## PROBLEM TO SOLVE
Start the copy at the line containing "Task: Select the Many2One field component" and run it through the last line of the records. Repeat each line exactly; omit pictures.

————

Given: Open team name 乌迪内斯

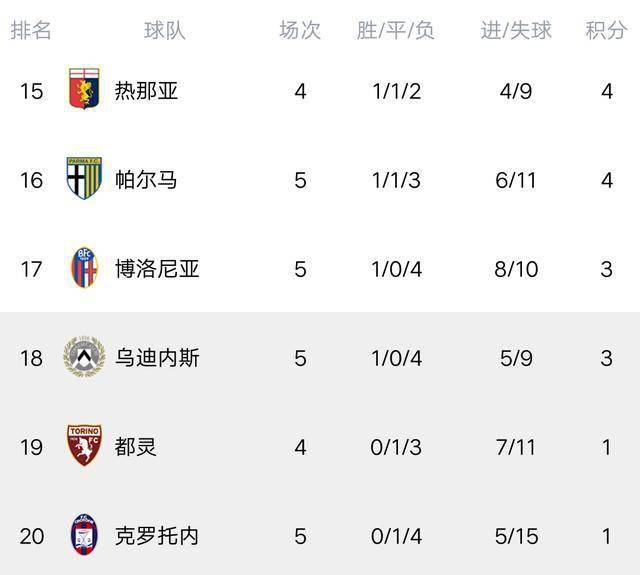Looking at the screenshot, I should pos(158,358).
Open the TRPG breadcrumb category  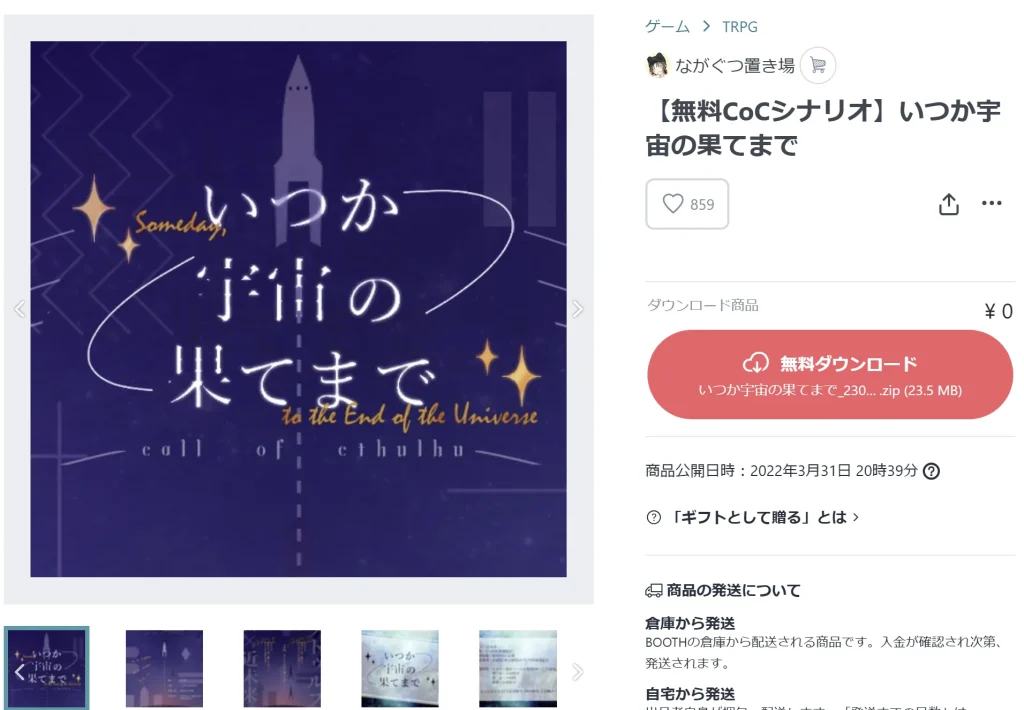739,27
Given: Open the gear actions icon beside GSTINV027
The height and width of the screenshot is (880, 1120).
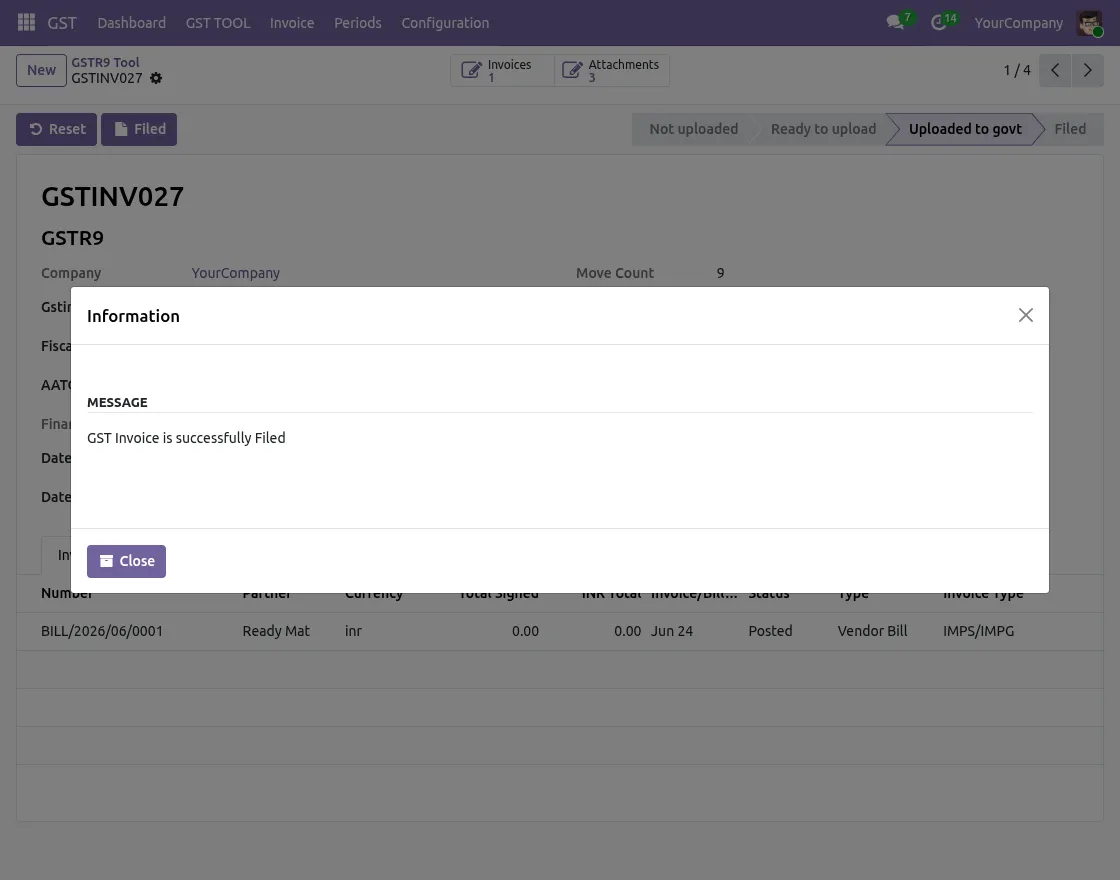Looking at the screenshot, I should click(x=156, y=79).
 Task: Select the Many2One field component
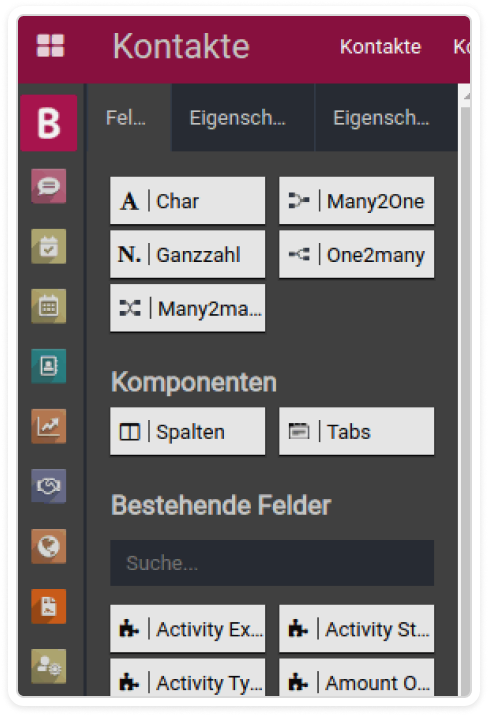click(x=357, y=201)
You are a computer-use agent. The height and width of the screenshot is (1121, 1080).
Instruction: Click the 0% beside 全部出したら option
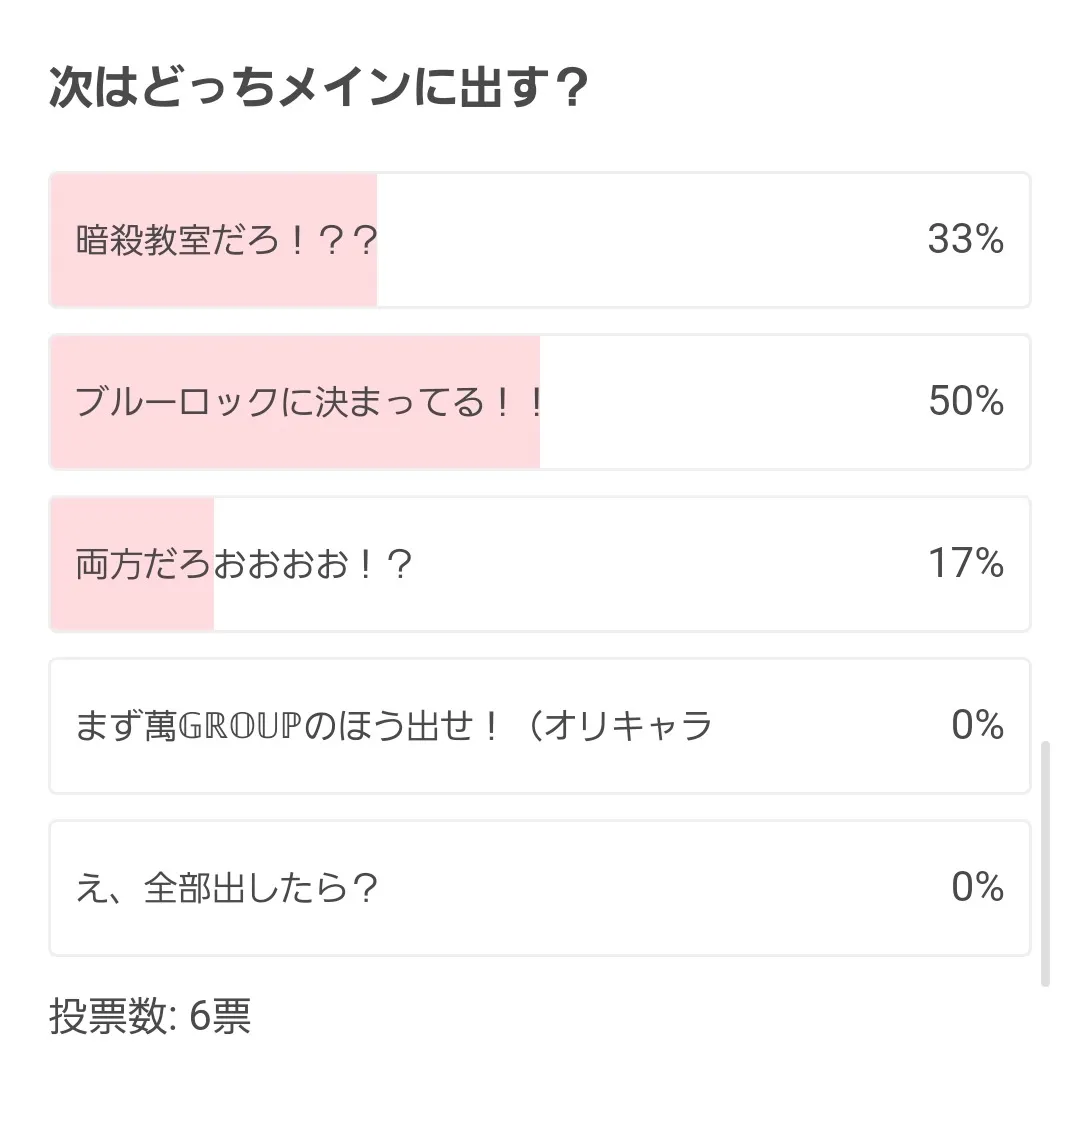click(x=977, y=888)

————

## YOUR SOLUTION
 Task: Select the Many2One field component
click(x=357, y=201)
You are a computer-use agent. The height and width of the screenshot is (1121, 1080).
Instruction: Click the 0% beside 全部出したら option
click(x=977, y=888)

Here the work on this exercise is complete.